Rich Beem, fourth hole, Torrey Pines Gold Course, 2008 U.S. Open Credit: Photo by Thomas Hackett

And here I was thinking that Rich Beem was my kind of guy. It wasn’t too long ago that he was selling car stereos in Seattle. Sort of out of the blue, he decided to move to El Paso and take up professional golf again. But he wasn’t one of these 6-foot-2-inch, broad-shouldered young studs with exquisitely engineered swings that you see on tour these days. He’s short, a bit paunchy, and has an ugly, slashing swing. He looked like millions of us hacks, only he himself wasn’t a hack, as everyone discovered in 2002 when he withstood a final-round charge from Tiger Woods to win a PGA Championship.

Without that improbable win, Beem would be just another of the generic white guys in Dockers on the tour. In his six previous United States Open appearances, he hadn’t made a weekend cut. With thoroughly average stats (he ranks 56th in driving distance, 145th in putting), he almost lost his tour card last year.

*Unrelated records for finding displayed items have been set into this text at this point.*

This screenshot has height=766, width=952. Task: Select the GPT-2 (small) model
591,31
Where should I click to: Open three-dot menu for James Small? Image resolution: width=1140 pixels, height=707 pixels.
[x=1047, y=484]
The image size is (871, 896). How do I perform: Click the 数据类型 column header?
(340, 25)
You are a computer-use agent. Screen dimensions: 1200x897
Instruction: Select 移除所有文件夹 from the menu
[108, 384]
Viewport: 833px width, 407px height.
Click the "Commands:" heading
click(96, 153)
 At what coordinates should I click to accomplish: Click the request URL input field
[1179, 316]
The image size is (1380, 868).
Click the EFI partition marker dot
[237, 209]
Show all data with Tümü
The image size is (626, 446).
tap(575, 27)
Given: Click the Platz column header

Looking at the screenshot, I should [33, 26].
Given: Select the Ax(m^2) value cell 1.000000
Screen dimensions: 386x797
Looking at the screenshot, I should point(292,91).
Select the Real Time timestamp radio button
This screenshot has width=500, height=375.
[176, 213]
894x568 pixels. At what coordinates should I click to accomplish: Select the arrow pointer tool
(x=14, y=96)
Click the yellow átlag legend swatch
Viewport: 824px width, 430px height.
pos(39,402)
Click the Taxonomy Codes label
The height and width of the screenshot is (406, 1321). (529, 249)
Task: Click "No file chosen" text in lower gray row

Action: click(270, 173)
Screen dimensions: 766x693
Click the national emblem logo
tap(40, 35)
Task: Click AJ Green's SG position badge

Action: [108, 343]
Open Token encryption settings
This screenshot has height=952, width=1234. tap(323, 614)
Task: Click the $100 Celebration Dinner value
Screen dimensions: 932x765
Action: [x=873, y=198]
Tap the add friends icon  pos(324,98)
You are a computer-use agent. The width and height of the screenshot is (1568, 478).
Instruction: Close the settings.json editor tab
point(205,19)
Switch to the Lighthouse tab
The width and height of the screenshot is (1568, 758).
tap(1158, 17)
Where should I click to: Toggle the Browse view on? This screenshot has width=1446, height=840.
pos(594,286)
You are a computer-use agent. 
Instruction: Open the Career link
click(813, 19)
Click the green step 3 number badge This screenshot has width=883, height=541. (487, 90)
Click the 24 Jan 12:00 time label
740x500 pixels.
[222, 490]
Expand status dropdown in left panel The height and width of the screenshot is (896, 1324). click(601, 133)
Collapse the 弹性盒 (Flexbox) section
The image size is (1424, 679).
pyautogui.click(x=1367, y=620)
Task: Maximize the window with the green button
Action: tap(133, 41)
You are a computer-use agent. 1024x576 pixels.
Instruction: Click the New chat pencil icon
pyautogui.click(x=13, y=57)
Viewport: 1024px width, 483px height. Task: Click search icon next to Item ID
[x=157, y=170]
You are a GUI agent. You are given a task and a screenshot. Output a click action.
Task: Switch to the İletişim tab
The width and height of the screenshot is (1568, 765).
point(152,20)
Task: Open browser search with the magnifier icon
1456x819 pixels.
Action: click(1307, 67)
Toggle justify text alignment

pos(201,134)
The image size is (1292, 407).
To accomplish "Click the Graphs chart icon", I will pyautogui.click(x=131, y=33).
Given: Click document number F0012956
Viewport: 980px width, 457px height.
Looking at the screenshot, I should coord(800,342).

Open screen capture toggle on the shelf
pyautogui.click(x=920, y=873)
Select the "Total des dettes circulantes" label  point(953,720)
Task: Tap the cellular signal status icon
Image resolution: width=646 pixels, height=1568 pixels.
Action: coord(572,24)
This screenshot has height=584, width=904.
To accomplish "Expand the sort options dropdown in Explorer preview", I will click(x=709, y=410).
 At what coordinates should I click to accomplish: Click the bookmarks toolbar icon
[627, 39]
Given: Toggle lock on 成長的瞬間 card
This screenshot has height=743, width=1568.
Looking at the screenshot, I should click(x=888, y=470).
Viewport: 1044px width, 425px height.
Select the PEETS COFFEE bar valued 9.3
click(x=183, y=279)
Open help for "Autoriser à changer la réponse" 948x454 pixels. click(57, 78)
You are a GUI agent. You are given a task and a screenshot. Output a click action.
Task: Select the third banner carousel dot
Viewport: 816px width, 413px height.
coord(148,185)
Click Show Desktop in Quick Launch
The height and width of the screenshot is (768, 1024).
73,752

But because Beem now lives in Austin, I wanted to catch up with him last week in San Diego at Torrey Pines Golf Course, host of the 108th U.S. Open. During the first two rounds, he played a group behind the dream pairing of the three best players in the world – Woods, Phil Mickelson, and Adam Scott. Since they would be coming one right after another, I could easily catch my Austin homeboy and the game’s stars during the first two rounds of play. But after talking to Beem Thursday afternoon, I decided to scratch that plan.

It’s not like Beem was unusually dicky. For a professional golfer he was, rather, just averagely dicky – peevish, dismissive, disdainful. I had asked him some lame questions, and he would have no part of it. “It’s fine; it’s not a problem,” he said of playing in the wake of the Woods and Mickelson hullabaloo, sounding thoroughly irritated that I wasn’t more interested in the particulars of his 3-over-par first round.

Over the years of covering golf tournaments, I’ve come to appreciate why reporters throng to Tiger and Phil. They’re not only the best players in the world; they’re also the best at that other part of the job – creating rapport with fans. Even when they’re testy, they’re still there, still present. Whether that comes naturally or they have to work at it, I don’t care. I’m looking for athletes to enthrall me, and the great ones get this. They deliver, as Woods did last weekend, giving fans a spectacular show on a bum knee to force an 18-hole Monday playoff with Rocco Mediate, which, naturally, he won – in a sudden-death extra hole.

For all I know, Beem did some nifty things himself (making the cut, he finished at the bottom of the barrel, 21 strokes back of Woods and Mediate). But if he did, I’m betting that I wouldn’t have felt involved in those triumphs, however big or small.